→ Given exercise A: Please list every device or material that the digital holography article names for recording a hologram or lighting it.
→ Given exercise B:
Answer these from the digital holography article, one line each:
(i) What do the recording devices in digital holography replace?
(ii) What does using a laser to record the hologram introduce?
(iii) Which two tasks must be handled together to reconstruct the object image?
→ Given exercise C: Pick up the digital holography article after its final sentence and keep writing.

--- Extract ---

Digital Holography Steps into Industrial Applications

Digital holography transitions from laboratory into industrial applications (image credit: teekid/Getty Images).

Digital holography uses charge-coupled devices or complementary metal oxide semiconductor devices to replace traditional films for hologram recording. This allows numerical three-dimensional (3D) image reconstruction of an object by image processing techniques.

In order to obtain a true 3D image which characterizes the original object profile, the object phase information has to be exactly obtained by unwrapping calculation for the reconstructed object phase. In addition, the use of a laser as the light source to record the hologram will introduce intrinsic speckle influence to phase unwrapping of the object. Hence, the speckle noise suppression and phase unwrapping have to be considered together to achieve object image reconstruction in digital holography. This is the core problem for digital holographic application which has not been solved well so far.

--- Record extracts ---

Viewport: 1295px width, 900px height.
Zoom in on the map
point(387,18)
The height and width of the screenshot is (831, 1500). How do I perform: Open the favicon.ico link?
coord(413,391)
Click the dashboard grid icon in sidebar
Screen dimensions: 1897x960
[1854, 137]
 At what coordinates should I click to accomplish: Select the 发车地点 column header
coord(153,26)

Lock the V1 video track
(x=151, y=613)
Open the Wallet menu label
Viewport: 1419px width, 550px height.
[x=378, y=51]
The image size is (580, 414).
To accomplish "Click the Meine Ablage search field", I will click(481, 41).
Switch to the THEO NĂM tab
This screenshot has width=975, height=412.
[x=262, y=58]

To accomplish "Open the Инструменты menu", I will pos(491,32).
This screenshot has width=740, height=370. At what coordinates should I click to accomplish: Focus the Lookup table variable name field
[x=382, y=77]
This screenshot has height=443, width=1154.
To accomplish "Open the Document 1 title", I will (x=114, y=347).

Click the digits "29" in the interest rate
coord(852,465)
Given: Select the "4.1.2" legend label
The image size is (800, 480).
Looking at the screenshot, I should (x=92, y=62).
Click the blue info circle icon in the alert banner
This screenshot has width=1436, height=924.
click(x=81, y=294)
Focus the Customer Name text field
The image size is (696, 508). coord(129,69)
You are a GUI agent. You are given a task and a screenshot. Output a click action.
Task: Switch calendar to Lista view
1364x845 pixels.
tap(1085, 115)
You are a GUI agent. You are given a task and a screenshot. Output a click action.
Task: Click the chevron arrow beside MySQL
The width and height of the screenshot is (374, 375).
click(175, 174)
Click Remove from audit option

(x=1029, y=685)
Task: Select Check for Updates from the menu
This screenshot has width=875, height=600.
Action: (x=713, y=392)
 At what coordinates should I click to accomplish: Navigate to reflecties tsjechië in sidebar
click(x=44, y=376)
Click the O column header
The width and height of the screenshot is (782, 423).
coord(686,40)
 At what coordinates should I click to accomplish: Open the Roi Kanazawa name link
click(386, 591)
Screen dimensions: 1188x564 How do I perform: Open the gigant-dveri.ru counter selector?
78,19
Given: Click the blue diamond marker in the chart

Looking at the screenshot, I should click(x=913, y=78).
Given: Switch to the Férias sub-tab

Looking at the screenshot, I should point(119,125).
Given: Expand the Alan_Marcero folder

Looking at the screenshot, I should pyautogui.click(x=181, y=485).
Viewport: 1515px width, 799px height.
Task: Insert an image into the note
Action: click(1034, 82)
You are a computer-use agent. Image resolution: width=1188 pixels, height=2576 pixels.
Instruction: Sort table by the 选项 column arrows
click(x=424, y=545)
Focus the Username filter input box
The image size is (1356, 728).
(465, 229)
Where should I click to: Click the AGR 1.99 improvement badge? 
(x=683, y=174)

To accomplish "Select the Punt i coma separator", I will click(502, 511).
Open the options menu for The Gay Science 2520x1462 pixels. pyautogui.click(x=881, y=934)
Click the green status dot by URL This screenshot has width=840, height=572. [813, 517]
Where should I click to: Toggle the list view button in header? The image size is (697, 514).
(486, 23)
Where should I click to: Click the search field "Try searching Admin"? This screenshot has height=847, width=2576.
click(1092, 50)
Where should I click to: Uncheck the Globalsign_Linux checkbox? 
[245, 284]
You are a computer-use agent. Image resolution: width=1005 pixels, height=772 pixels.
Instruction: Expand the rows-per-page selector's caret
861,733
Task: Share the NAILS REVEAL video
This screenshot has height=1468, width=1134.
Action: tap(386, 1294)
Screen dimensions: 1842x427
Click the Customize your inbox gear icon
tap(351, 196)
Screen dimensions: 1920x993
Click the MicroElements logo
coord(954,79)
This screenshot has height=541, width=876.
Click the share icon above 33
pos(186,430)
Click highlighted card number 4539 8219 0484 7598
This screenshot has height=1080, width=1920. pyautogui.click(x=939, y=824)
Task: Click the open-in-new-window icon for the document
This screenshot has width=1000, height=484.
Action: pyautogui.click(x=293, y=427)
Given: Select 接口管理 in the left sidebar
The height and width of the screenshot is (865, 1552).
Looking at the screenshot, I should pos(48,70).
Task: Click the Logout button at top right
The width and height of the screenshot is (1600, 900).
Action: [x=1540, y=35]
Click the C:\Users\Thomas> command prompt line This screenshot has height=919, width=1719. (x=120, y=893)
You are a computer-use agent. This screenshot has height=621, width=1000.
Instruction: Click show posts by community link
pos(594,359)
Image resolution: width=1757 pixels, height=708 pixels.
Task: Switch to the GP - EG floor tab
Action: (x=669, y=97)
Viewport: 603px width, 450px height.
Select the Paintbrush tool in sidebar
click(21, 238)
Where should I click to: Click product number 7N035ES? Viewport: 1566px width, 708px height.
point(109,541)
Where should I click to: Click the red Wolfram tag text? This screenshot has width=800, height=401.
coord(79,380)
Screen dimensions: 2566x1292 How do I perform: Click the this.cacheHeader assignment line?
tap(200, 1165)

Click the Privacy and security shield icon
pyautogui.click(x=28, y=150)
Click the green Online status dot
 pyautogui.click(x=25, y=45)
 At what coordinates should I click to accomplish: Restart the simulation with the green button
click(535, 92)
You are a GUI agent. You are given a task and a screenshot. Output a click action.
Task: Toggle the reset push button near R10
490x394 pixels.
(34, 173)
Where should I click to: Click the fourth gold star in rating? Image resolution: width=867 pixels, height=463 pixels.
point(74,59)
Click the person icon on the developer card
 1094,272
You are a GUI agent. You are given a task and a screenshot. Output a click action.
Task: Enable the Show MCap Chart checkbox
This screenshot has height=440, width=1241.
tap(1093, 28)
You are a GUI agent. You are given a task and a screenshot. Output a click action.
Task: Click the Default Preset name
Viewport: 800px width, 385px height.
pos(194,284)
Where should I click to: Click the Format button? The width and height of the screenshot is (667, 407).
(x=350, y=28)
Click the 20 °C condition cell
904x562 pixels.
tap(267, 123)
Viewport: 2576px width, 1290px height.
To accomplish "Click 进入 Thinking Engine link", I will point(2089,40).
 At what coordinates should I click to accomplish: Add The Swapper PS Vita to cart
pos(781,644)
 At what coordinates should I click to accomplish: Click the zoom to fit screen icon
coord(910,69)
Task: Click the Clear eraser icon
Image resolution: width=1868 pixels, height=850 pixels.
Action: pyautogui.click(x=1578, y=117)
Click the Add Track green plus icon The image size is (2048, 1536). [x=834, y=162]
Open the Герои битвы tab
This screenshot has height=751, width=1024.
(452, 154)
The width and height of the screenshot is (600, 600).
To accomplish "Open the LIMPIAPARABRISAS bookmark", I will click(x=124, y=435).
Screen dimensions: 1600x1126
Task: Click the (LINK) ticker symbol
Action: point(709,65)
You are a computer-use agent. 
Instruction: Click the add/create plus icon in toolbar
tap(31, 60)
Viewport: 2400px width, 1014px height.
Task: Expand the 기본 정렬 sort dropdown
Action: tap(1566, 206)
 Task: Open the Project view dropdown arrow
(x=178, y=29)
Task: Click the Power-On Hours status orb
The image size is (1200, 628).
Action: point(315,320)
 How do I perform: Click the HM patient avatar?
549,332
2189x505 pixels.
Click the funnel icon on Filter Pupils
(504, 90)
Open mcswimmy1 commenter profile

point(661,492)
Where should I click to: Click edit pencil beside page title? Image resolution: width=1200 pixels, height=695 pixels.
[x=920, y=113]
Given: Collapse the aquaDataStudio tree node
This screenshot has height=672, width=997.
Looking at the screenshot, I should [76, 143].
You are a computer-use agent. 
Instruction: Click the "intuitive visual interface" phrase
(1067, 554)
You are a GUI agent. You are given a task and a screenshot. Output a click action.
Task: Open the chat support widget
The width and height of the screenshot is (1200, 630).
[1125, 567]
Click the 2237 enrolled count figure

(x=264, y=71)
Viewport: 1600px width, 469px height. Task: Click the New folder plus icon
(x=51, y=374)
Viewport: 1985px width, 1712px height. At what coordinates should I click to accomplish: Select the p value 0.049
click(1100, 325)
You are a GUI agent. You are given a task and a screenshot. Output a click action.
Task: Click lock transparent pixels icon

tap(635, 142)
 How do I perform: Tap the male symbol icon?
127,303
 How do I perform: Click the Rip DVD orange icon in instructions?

---

→ Exercise response A:
- Charge-coupled devices
- Complementary metal oxide semiconductor devices
- Traditional films
- A laser, as the light source

→ Exercise response B:
(i) Traditional films.
(ii) Intrinsic speckle influence on phase unwrapping of the object.
(iii) Speckle noise suppression and phase unwrapping.

→ Exercise response C:
In a recently published article in Annalen der Physik, researchers from Prof. Jian Wu’s group (Beihang University, China) describe an innovate approach to absolute phase unwrapping and speckle noise suppression in digital holography.

This method improves existing phase unwrapping technique based on the magnitude-sorted list and multi-clustering to obtain more details of the phase map in the unwrapping process. Based on this approach, the threshold determination procedure of the windowed Fourier spectrum in the traditional windowed Fourier filtering approach is no longer needed. All the phase unwrapping and speckle noise suppression processes are completed in the complex amplitude domain. The new method obtains the nearly perfect 3D phase map of the object.

This research achievement is a significant breakthrough in digital holography since it will speed up the transition of digital holography from laboratory into industrial applications.

Text is kindly provided by Prof. Dr. Jian Wu and edited by Ekaterina Perets.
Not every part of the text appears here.